← mapAlgebra Core

Rational Expressions & Equations

⚗ Dr. Möbius, from the lab

Everything you learned about fractions in the Fractions and Rationals lesson applies here, word for word, symbol for symbol — because rational expressions ARE fractions. The numerator and denominator happen to be polynomials instead of integers, but the rules are the same theorems. The one new hazard: denominators that are zero are a genuine catastrophe, and you will track that domain landmine at every step.

THE BIG IDEA

A rational expression is a fraction with polynomial numerator and denominator; all fraction rules from Bedrock apply, but excluded values (zeros of the denominator) must be tracked throughout.

What a rational expression is

A rational expression is a ratio $\frac{P(x)}{Q(x)}$ where $P$ and $Q$ are polynomials and $Q$ is not the zero polynomial. The domain is all real values of $x$ for which $Q(x) \ne 0$ . Division by zero is not a real number — it's an error in the universe — and we exclude those values at the outset.

Example: $\frac{x+2}{x^2-4}$ . The denominator is $x^2-4 = (x-2)(x+2)$ . It equals zero when $x = 2$ or $x = -2$ . Domain: all real $x$ except $x = 2$ and $x = -2$ .

Simplifying: factor, then cancel FACTORS

The Fractions lesson derived that $\frac{ac}{bc} = \frac{a}{b}$ for $c \ne 0$ — you cancel a common factor. For polynomials, you do the same thing, but you must factor first.

$\frac{x^2 - 4}{x^2 - 5x + 6} = \frac{(x+2)(x-2)}{(x-2)(x-3)} = \frac{x+2}{x-3}, \quad x \ne 2, x \ne 3.$

The cardinal sin: canceling terms, not factors. $\frac{x+2}{x+5} \ne \frac{2}{5}$ . The $x$ cannot be "canceled" because it's a term being added, not a factor being multiplied. You can only cancel something that multiplies the entire numerator against something that multiplies the entire denominator.

The restriction $x \ne 2$ survives even after simplification, because the original expression was not defined at $x = 2$ . The simplified form $\frac{x+2}{x-3}$ looks fine at $x=2$ , but it represents the same function as the original only on the common domain. Don't drop excluded values.

Multiplying and dividing

Multiply: same rule as numeric fractions — multiply numerators, multiply denominators, then simplify: $\frac{P_1}{Q_1} \cdot \frac{P_2}{Q_2} = \frac{P_1 P_2}{Q_1 Q_2}.$

But factor BEFORE multiplying — it's much easier to cancel before computing huge products.

Example: $\frac{x^2-1}{x+3} \cdot \frac{x^2+6x+9}{x^2-x}$ .

▸ **Exercise tasks**:
1/ List the distinct values of x that the lesson on rational expressions says must be excluded in its worked examples.
2/ Rewrite the paragraph of the lesson on rational expressions that begins "The cardinal sin" as a short bulleted list that keeps its main facts.
3/ According to the lesson on rational expressions, why does the restriction x ≠ 2 remain after simplifying?
Answer using only the lesson on rational expressions.

▸ **Recorded data**:
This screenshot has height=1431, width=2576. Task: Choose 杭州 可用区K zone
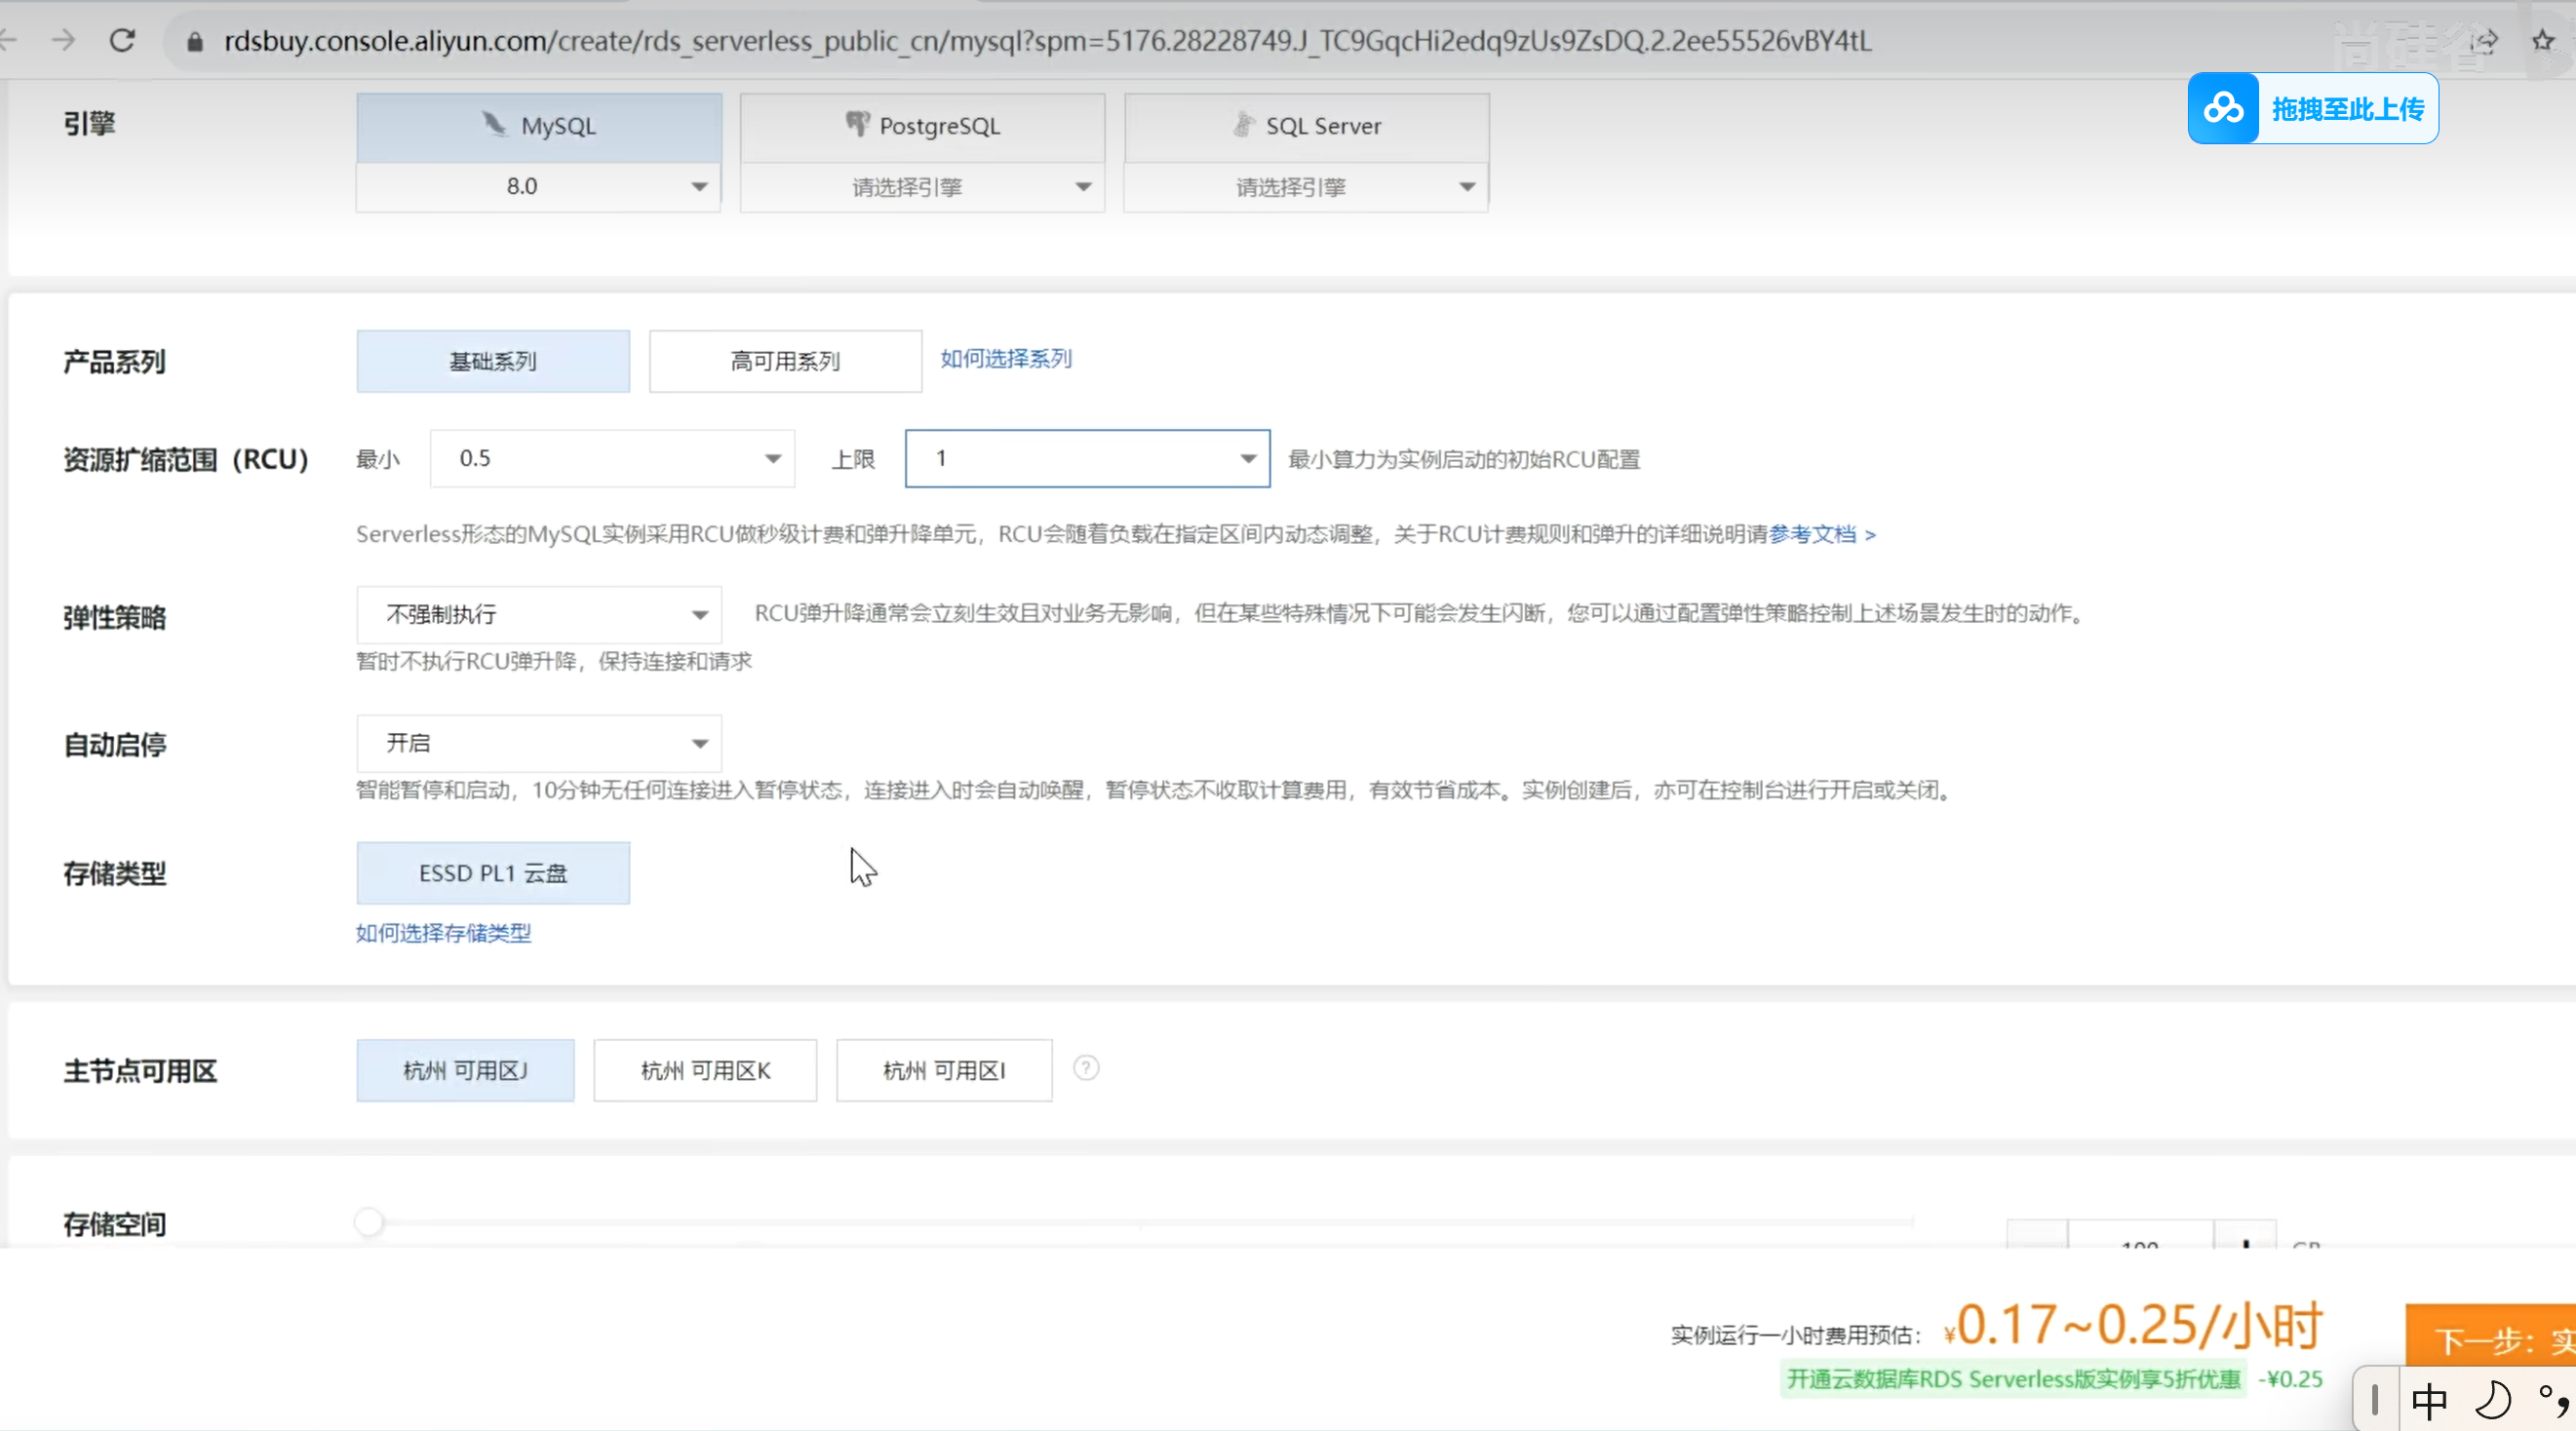click(705, 1070)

▸ **Worked answers**:
1/
- x = 2
- x = −2
- x = 3

2/
- The worst error is canceling terms instead of factors.
- For example, (x+2)/(x+5) does not equal 2/5.
- The x cannot be canceled, because it is a term being added, not a factor being multiplied.
- You may cancel only something that multiplies the entire numerator against something that multiplies the entire denominator.

3/ The restriction remains because the original expression was not defined at x = 2.